IIE DIGITAL DESK :The Reserve Bank of India (RBI) has announced a 25 basis point cut in the repo rate, bringing it down from 6.25% to 6% in its latest Monetary Policy Committee (MPC) meeting. This decision, aimed at providing relief to borrowers and stimulating economic growth amid global uncertainty and weak domestic demand, is expected to directly impact home loan borrowers across the country. For individuals with existing or planned loans — especially those with a ₹30 lakh home loan — the EMI burden could see a noticeable reduction.
The repo rate, which is the rate at which the RBI lends money to commercial banks, has a direct influence on lending rates. With the cut, banks are now likely to reduce their Marginal Cost of Funds-based Lending Rates (MCLR) or external benchmark-linked rates, depending on the nature of the loan agreement. Most retail home loans today are linked to the RBI’s repo rate under the external benchmark lending regime. As a result, changes in the repo rate typically translate into quicker revisions in borrowers’ interest rates.
So, how much will the EMI change for a ₹30 lakh home loan?
Let’s take an example. Assume a ₹30 lakh home loan taken for a tenure of 20 years at an earlier interest rate of 8.25%. Before the RBI rate cut, the monthly EMI would be approximately ₹25,521. With a 25 basis point reduction, the revised interest rate could drop to around 8.00%. At this new rate, the EMI would come down to about ₹25,093 — a reduction of ₹428 per month. Over the entire tenure of the loan, this could result in total savings of more than ₹1 lakh, assuming no further changes in rates.
While the EMI savings might not seem substantial on a monthly basis, it can make a significant difference to middle-class households managing tight budgets, especially as living costs continue to rise.

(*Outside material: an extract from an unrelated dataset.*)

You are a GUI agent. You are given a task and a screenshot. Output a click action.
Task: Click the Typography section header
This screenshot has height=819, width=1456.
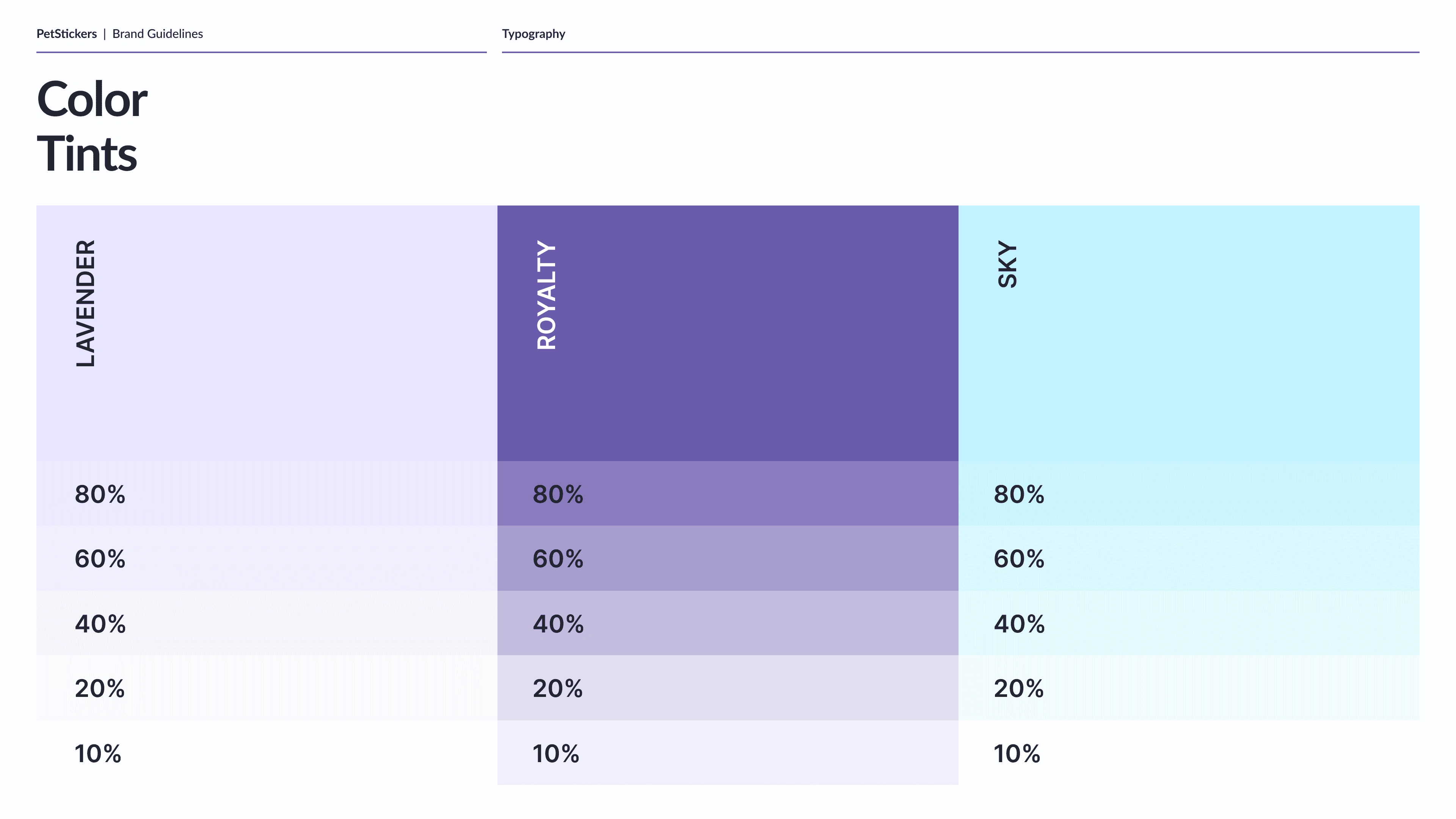click(533, 34)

Moreover, for those with higher loan amounts or longer tenures, the benefit will be more pronounced. Those planning to take new loans might also consider locking in lower rates now, especially if market conditions become less accommodative in the future.
However, it’s important to note that the actual benefit to borrowers depends on how quickly and to what extent individual banks pass on the rate cut to customers. Some public and private sector banks have already hinted at rate reductions, while others are expected to follow suit in the coming weeks.
Experts suggest that this is a good time for borrowers to review their home loan terms and consider switching to lenders offering lower rates if the difference is considerable. Additionally, borrowers on MCLR-linked loans may benefit by moving to repo-linked loans for faster transmission of rate benefits, provided switching costs are minimal.
The RBI’s shift to an accommodative stance also indicates that there could be further rate cuts in the coming months if inflation remains within target and growth remains sluggish. This offers a ray of hope for borrowers and home buyers who may be delaying property purchases due to cost concerns.